A doctor would surely say that this person is suffering from depression, and he would probably prescribe a drug to deal with it.  But something about this just doesn't seem quite right.  I think back to Job, and how his wife's best advice was for him to curse God and thus bring on his own death!  But Job didn't do it.  Instead, Job's words found their way into the praise song that gives me all the hope I need:  "You give and You take away, but still my heart will say, Blessed Be Your Name."
In the darkest hours I've faced over the years, my question to God in those times has become, "Okay, God, where do we go from here?"  For I believe that He carries me THROUGH seasons such as this to grow me spiritually, so that I will trust in Him no matter what.

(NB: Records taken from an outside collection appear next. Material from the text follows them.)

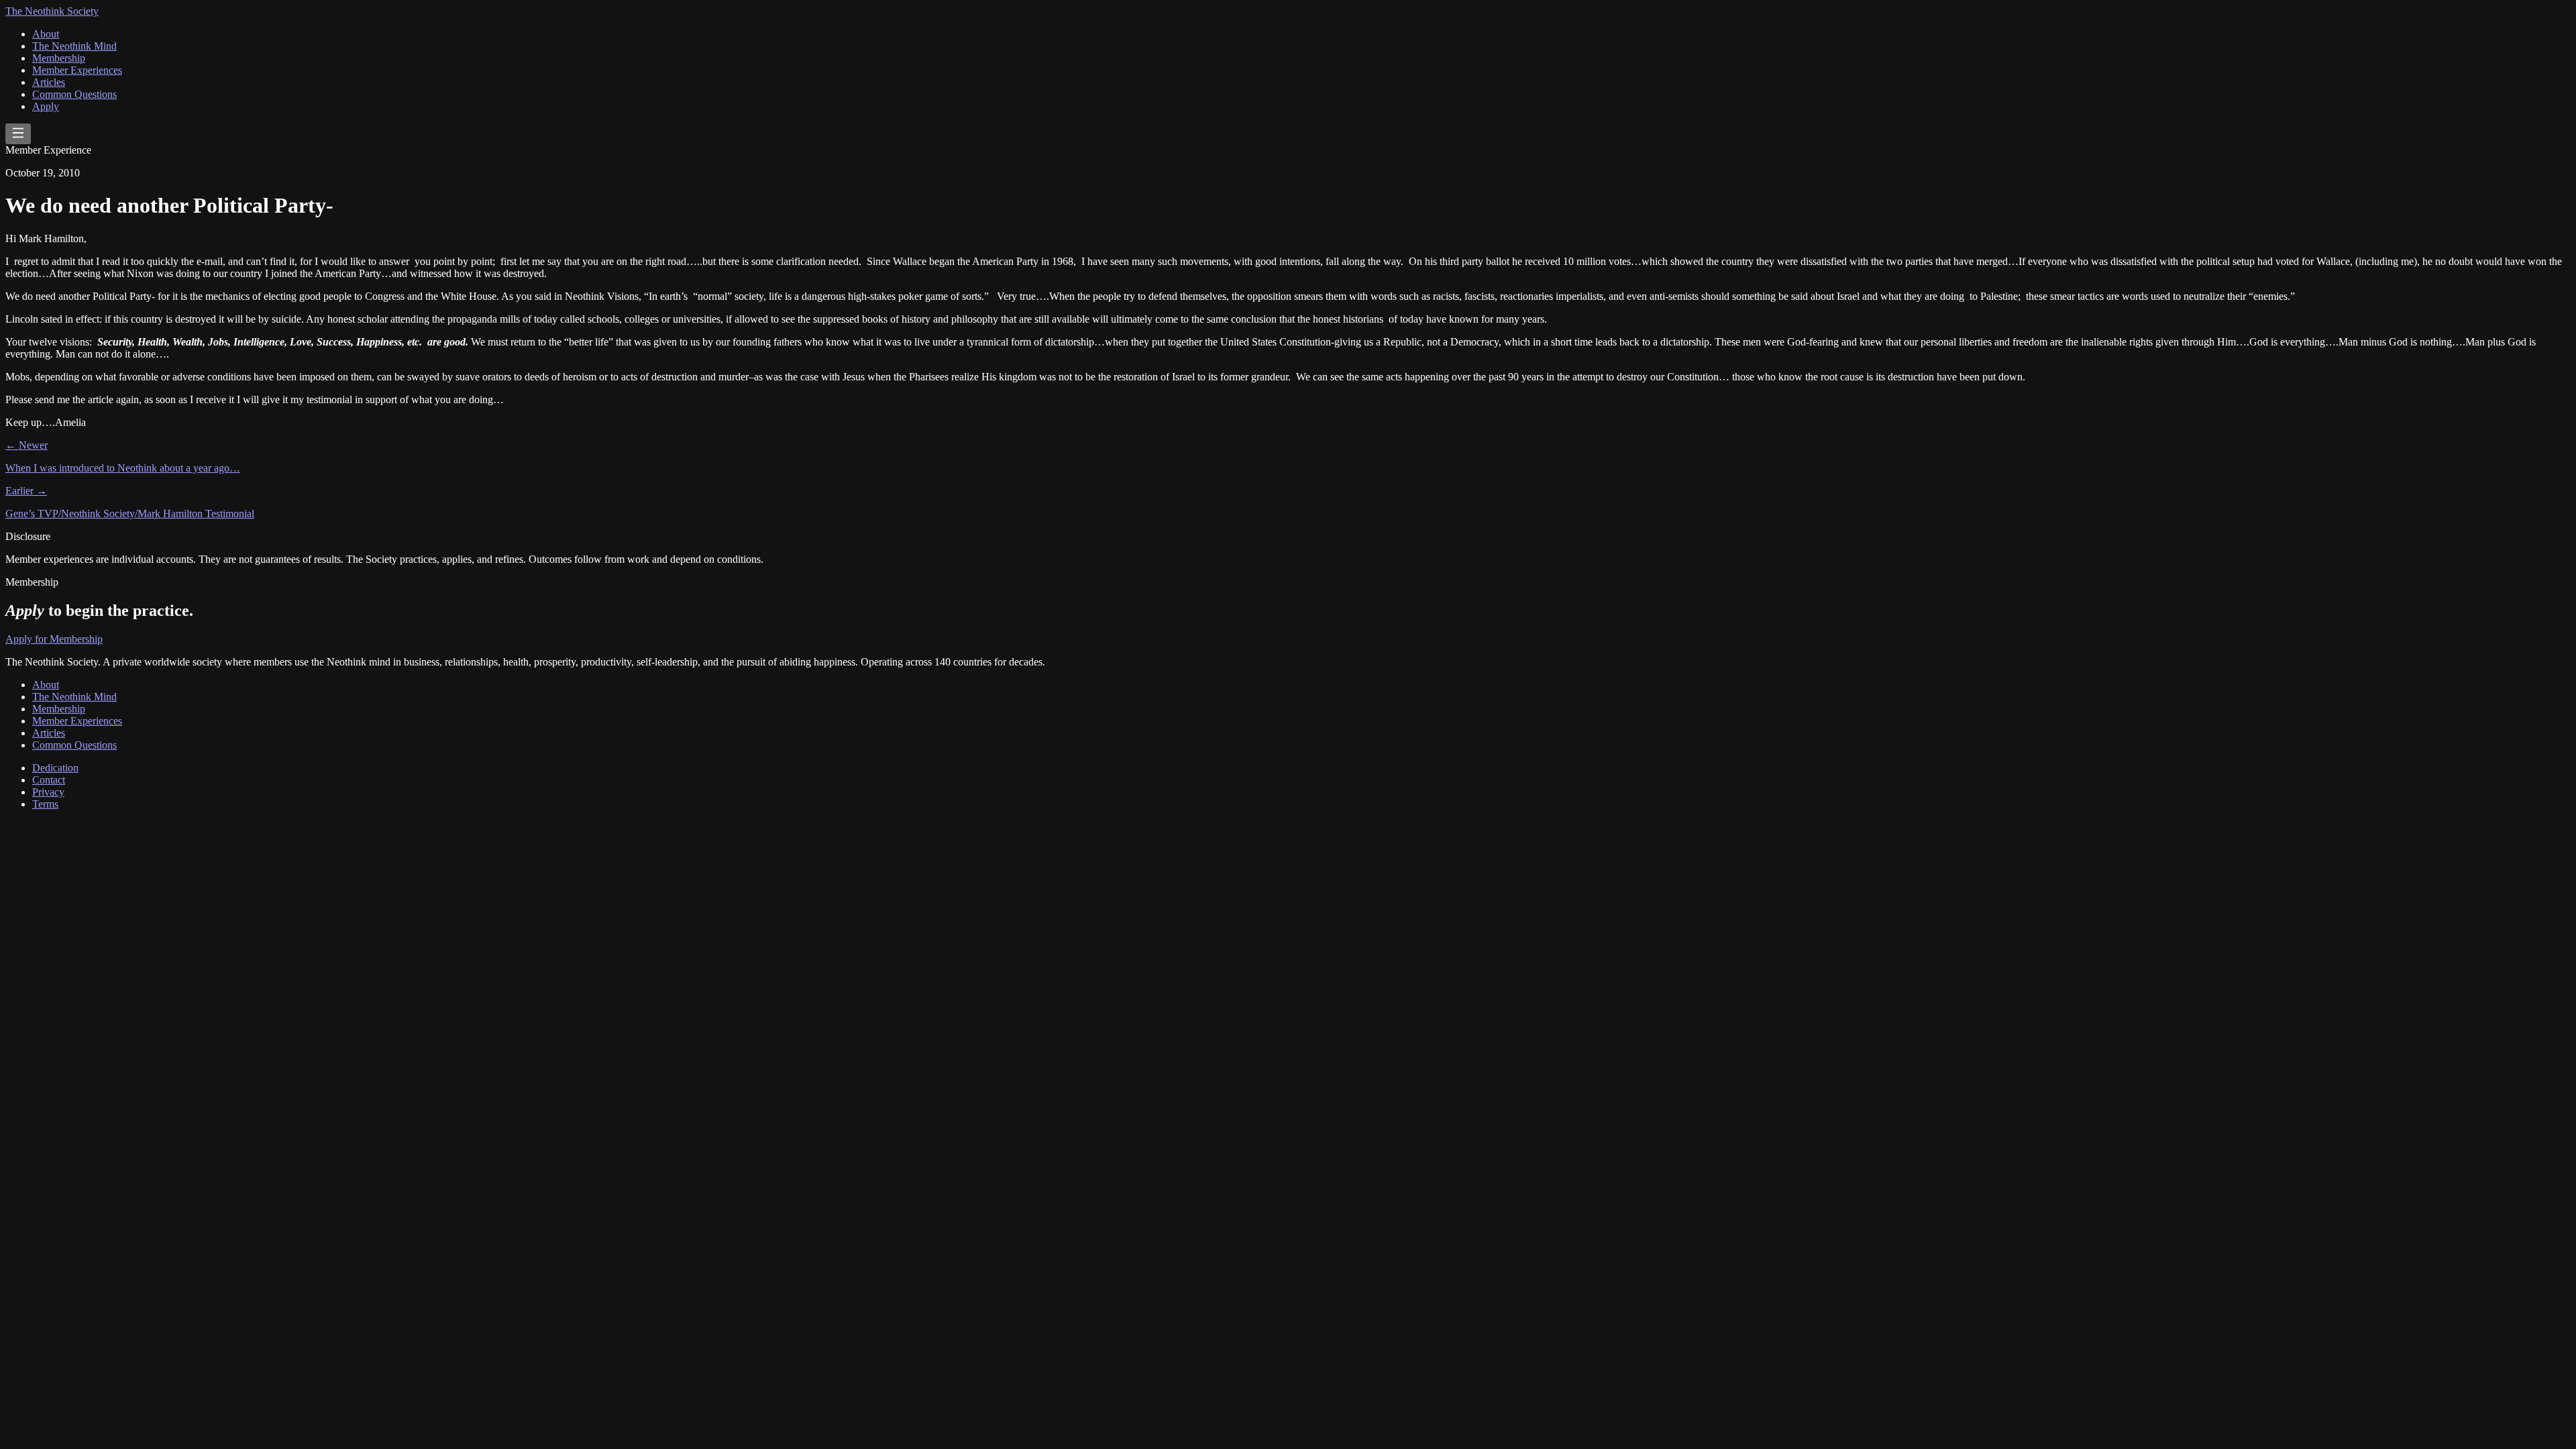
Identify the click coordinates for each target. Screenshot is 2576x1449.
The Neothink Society (52, 11)
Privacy (48, 792)
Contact (48, 780)
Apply (45, 106)
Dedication (55, 767)
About (45, 34)
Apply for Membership (54, 639)
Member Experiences (77, 70)
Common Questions (74, 94)
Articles (48, 82)
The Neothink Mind (74, 46)
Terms (45, 804)
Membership (58, 58)
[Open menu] (18, 133)
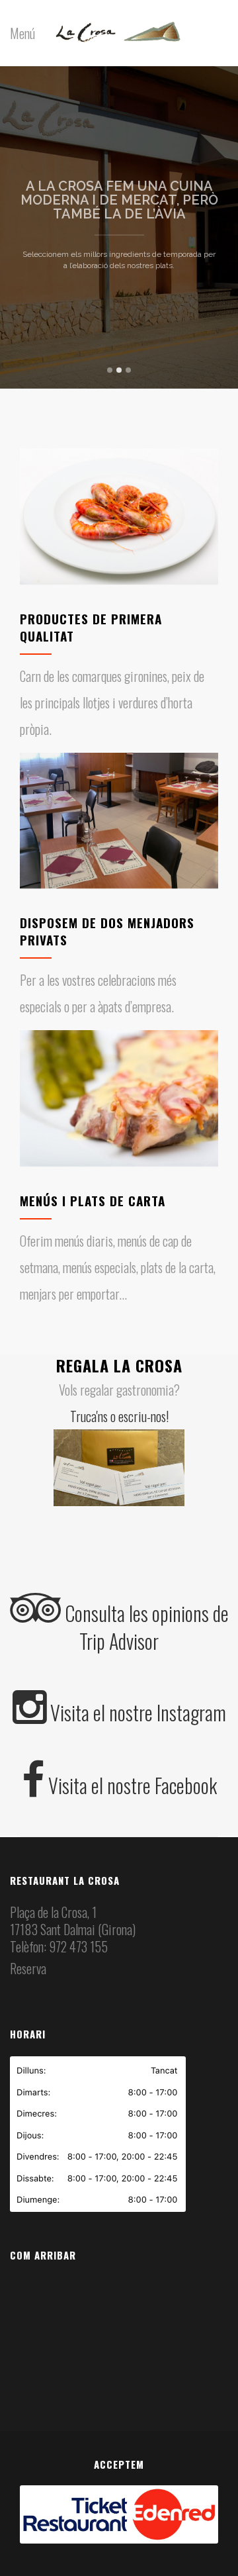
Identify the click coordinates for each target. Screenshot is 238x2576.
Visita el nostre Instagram (136, 1712)
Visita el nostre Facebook (130, 1785)
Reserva (28, 1968)
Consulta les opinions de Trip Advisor (145, 1627)
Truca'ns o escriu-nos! (119, 1416)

And I wonder, for those who feel like the author of this psalm, whether they've kept that truth alive in their hearts, or whether they've bowed to the hard times in life, expecting them always to continue, and whether they've given up on God's spiritual support, content to endure life, aided by pharmaceuticals instead of trusting in the One who created the world and everything in it -- the One who knows all of the potential pathways life could take based on how we live each moment, and who has planned and mapped out for all of those endless possibilities a way back to Him that will grow us immeasurably by living out those moments rather than floating by them.
My hope will be placed in You, Father.  I choose to look at every circumstance, whether good or bad, as Job did.  You have given me wonderful blessings -- more than I could ever deserve -- and how can I not stick with You in those times when, in Your sovereignty, You choose to take back part of what You've given me?  I love you, Father!